Collected data entries

'''

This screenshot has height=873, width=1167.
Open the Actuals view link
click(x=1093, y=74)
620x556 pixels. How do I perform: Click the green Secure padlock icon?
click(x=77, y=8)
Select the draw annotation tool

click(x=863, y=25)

'''

### Exercise requirements
Write the entries out a second time. Match them exactly.

### Written response
This screenshot has height=873, width=1167.
Open the Actuals view link
click(x=1093, y=74)
620x556 pixels. How do I perform: Click the green Secure padlock icon?
click(x=77, y=8)
Select the draw annotation tool

click(x=863, y=25)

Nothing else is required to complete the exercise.